Open enrollment for health benefits begins on November 1, 2020, with those benefits kicking in on January 1, 2021. However, this year’s outlook looks different with millions still out of work during the coronavirus pandemic. Jean Chatzky, CEO of HerMoney, joined Yahoo Finance’s The First Trade to discuss three key ways to navigate open enrollment this year.

Read more: How to choose a health insurance plan: The full breakdown

1) Let your past experience be your guide

Your past health history should serve as a guideline — even amid the pandemic.

“COVID is a problem. It's an outlier.
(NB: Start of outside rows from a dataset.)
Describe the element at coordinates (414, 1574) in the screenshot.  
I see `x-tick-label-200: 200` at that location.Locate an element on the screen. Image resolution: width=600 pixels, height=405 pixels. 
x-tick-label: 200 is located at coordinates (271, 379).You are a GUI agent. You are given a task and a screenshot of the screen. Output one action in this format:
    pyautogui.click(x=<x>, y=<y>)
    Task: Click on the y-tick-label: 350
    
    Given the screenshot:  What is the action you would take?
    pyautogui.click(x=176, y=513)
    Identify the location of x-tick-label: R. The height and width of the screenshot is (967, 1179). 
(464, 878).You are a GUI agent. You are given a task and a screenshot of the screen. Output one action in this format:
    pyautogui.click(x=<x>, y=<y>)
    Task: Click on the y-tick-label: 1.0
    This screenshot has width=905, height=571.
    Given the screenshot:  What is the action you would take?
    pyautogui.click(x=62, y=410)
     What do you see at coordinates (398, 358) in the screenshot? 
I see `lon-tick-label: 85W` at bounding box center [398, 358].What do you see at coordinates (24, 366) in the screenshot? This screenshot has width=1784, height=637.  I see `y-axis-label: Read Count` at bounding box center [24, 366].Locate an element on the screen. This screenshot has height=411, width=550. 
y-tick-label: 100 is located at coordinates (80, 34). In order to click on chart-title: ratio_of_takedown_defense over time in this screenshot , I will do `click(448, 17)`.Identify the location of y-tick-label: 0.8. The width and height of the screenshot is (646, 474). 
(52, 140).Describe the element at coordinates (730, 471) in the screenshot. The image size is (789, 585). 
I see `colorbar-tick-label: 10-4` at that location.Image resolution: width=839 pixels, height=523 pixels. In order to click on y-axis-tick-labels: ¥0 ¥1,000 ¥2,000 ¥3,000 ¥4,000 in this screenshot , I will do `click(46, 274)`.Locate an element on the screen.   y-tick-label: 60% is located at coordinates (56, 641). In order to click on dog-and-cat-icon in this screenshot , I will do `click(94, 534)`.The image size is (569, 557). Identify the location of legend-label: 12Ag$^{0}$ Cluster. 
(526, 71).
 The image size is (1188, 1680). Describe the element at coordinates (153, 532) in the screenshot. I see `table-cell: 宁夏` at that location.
But in fact, 75% of the health care spending in this country, every single year, goes to taking care of people who have chronic diseases,” Chatzky said.

“If you've got asthma, if you've got Type 2 diabetes, you know what your expenses are going to be every year. And that should be your guideline for picking a health plan,” she said.

2) Research and evaluate different plan options

“We spend so much more time buying a television or planning a vacation than we do choosing health insurance,” said Chatzky.

Meanwhile health plans “cost significantly more, but have such a greater impact on our future when you consider that every single year more bankruptcies are caused by medical emergencies than than anything else,” she added.

3) Consider PPO vs HMO plans, and take advantage of HSA money!

Because of high unemployment, many people’s choices this year will be determined by cost.

“What we've seen is a huge growth in the number of people who are opting for high deductible health plans, where the premiums are lower and you put some money into an HSA (Health Savings Account) that will allow you to pay for a lot of your health care expenses with pre-tax dollars,” said Chatzky.

She recommends evaluating the trade-offs between a more traditional plan, or a high deductible health plan, which could be an HMO or PPO along with a health savings account (HSA).

“A lot of HSAs don't even get opened each year, which means that those incentive dollars are being left on the sidelines. And this is kind of the equivalent in the financial world or the retirement world of leaving matching dollars in a 401K on the sidelines,” said Chatzy.

“You absolutely don't want to do that. You want to look at what you can capture in terms of that free money and grab it,” she said.